Segundo Gonçalves, um decreto pode ser considerado inconstitucional de maneira imediata se propuser uma restrição absoluta do direito fundamental de ir e vir. “Toda restrição de direito fundamental tem que ser limitada no tempo, tem que estar em choque com um bem ou direito igual ou de maior valor e, sempre, para evitar o abuso do Estado, sempre deve ser de caráter amplo e genérico [isto é, que não valha somente para um grupo específico de pessoas]”, explica.

Quanto ao direito de exercer atividade econômica, que também está previsto pela Constituição, o jurista diz que um decreto só seria inconstitucional se forçasse “a vedação total, irrestrita e absoluta de realização de comércio de qualquer natureza, presencial ou virtual”.

Outro ponto importante em relação aos decretos é que nenhum deles pode instituir uma pena para os infratores. “Nenhuma regulamentação administrativa pode criar crimes. Crime só é criado por lei federal, ou seja, só em Brasília, por deputados e senadores. Nenhuma dessas normativas estaduais pode criar crimes. Aí seria flagrantemente inconstitucional.”

Quanto ao toque de recolher – isto é, a proibição total da circulação em determinados horários do dia –, Gonçalves concorda com uma recomendação recente do Ministério Público de Minas Gerais sobre uma possível ilegalidade dessa medida, que vem sendo adotada em vários locais do Brasil. Segundo o jurista, há uma “inconstitucionalidade formal” – o que quer dizer que a medida não ataca diretamente um direito constitucional, mas fere uma regra que a Constituição previu para elaboração de normas. Para Gonçalves, o decreto de toque de recolher exigiria “aprovação do Congresso e decreto de estado de sítio pelo Poder Executivo”.

O que uma pessoa que se sentiu abusada por ação do Estado pode fazer?

Uma pessoa que se sentiu vítima de abuso policial em ações de fiscalização relacionadas às medidas sanitárias pode recorrer a corregedorias policiais e ao Ministério Público (MP), segundo Andrew Fernandes.

“Se ela entender que o Estado de alguma forma exorbitou dos poderes, a pessoa pode, a depender do órgão que fez a intervenção, apurar se houve abuso de autoridade ou alguma infração tanto disciplinar quanto criminal dos agentes que fizeram essa intervenção.
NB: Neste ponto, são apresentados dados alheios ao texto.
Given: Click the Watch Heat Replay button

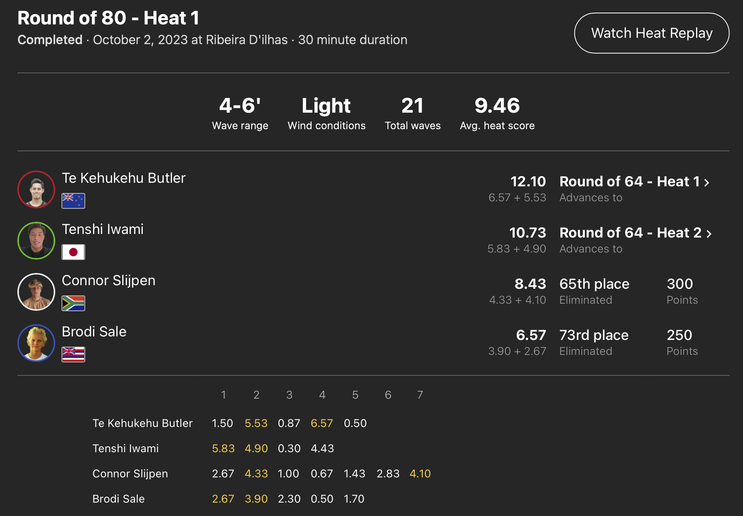Looking at the screenshot, I should point(652,33).
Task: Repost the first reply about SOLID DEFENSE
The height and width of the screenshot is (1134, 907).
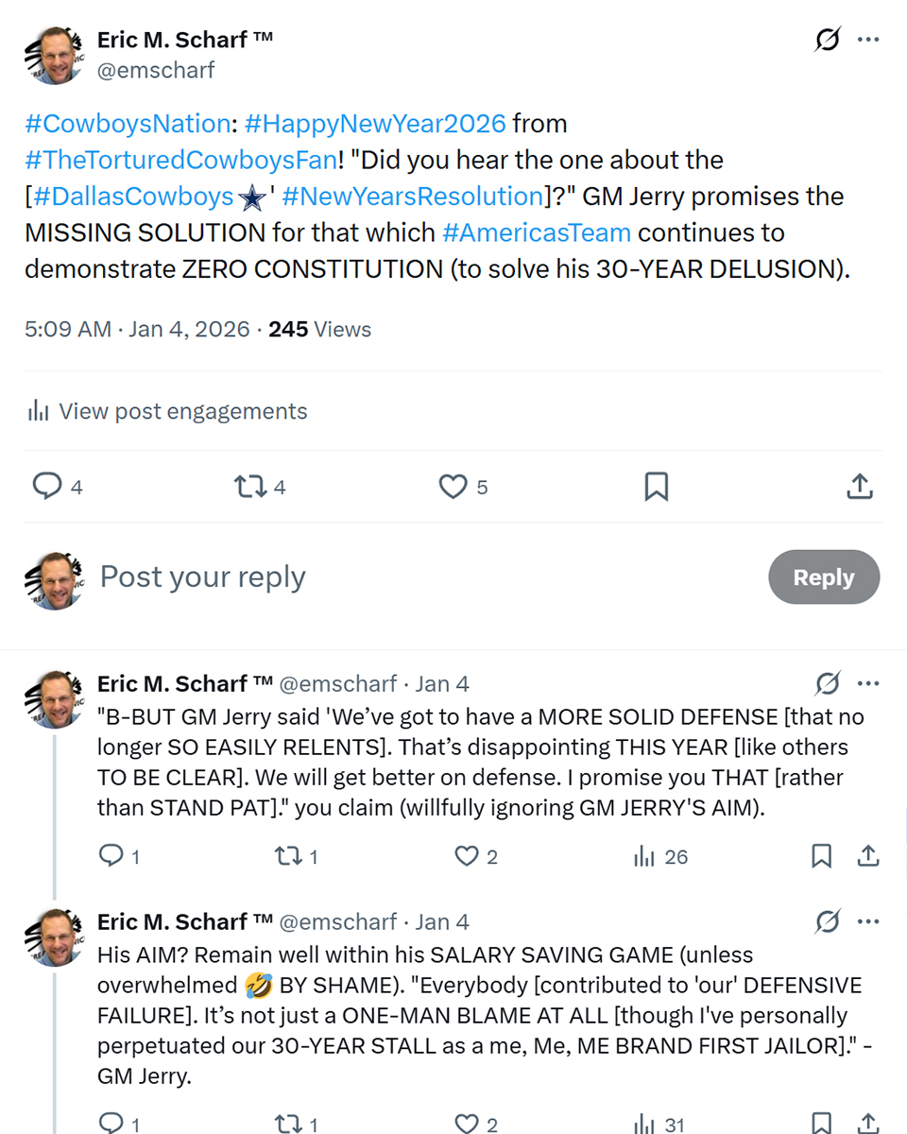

Aí tem tanto as corregedorias, a depender do órgão, quanto o próprio MP. Eles são destinatários dessa notícia de que a conduta foi abusiva, excessiva, que não foi de acordo com a lei etc.”, diz.

Em geral, no entanto, as ações policiais para cumprir os decretos não podem ser consideradas abusivas, ainda que o comerciante se sinta lesado pelas medidas. “Até o agente fica, às vezes, em uma situação delicada, porque não pode deixar de cumprir o que está na legislação, porque senão ele próprio pratica um crime”, esclarece o jurista.
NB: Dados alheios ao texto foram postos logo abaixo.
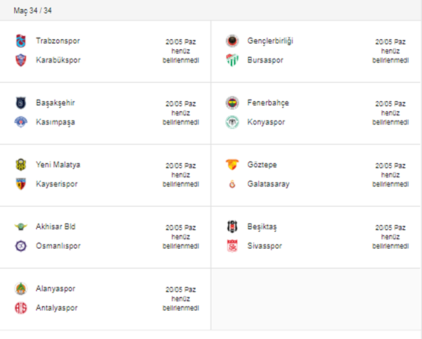
Task: Open the Konyaspor team link
Action: (266, 122)
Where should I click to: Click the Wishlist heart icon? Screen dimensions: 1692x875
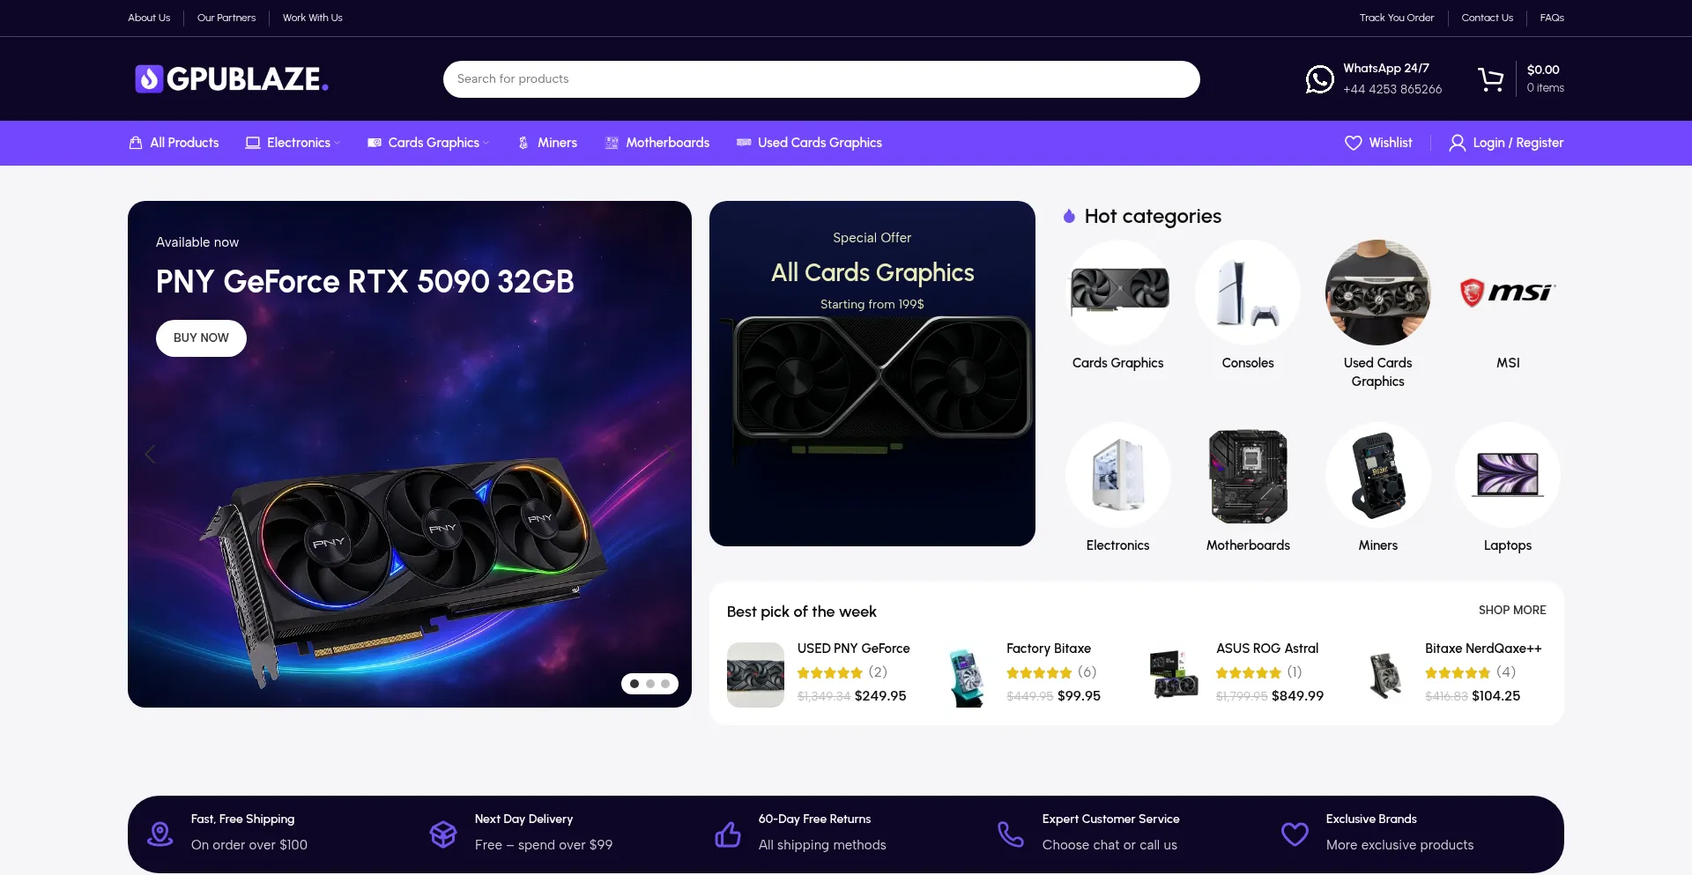coord(1353,143)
Recursos contra as penas impostas só funcionariam em situações excepcionais, como em casos de pessoas que fossem punidas por estarem indo à farmácia ou ao pronto-socorro. Do contrário, a tendência é que o cidadão seja obrigado a pagar as multas previstas.

Quanto a um comerciante que depende do comércio para sobreviver, Fernandes diz que é possível, embora difícil, recorrer de eventuais multas, alegando, por exemplo, um estado de necessidade. “Ele vai ter que mostrar no processo que tem uma necessidade de abrir o comércio, que se ele não abrisse estaria colocando em risco outros bens jurídicos de maior envergadura”, explica.

André Gonçalves aponta que outra possibilidade – bem mais remota – é um recurso ao Poder Judiciário contra o próprio ato administrativo que decretou o lockdown, questionando o mérito desse ato. O requerente, nesse caso, precisaria levar à Justiça argumentos científicos sobre a expansão da pandemia. “Que a transmissão não se daria necessariamente pelo incremento do direito de ir e vir das pessoas, por exemplo”, diz.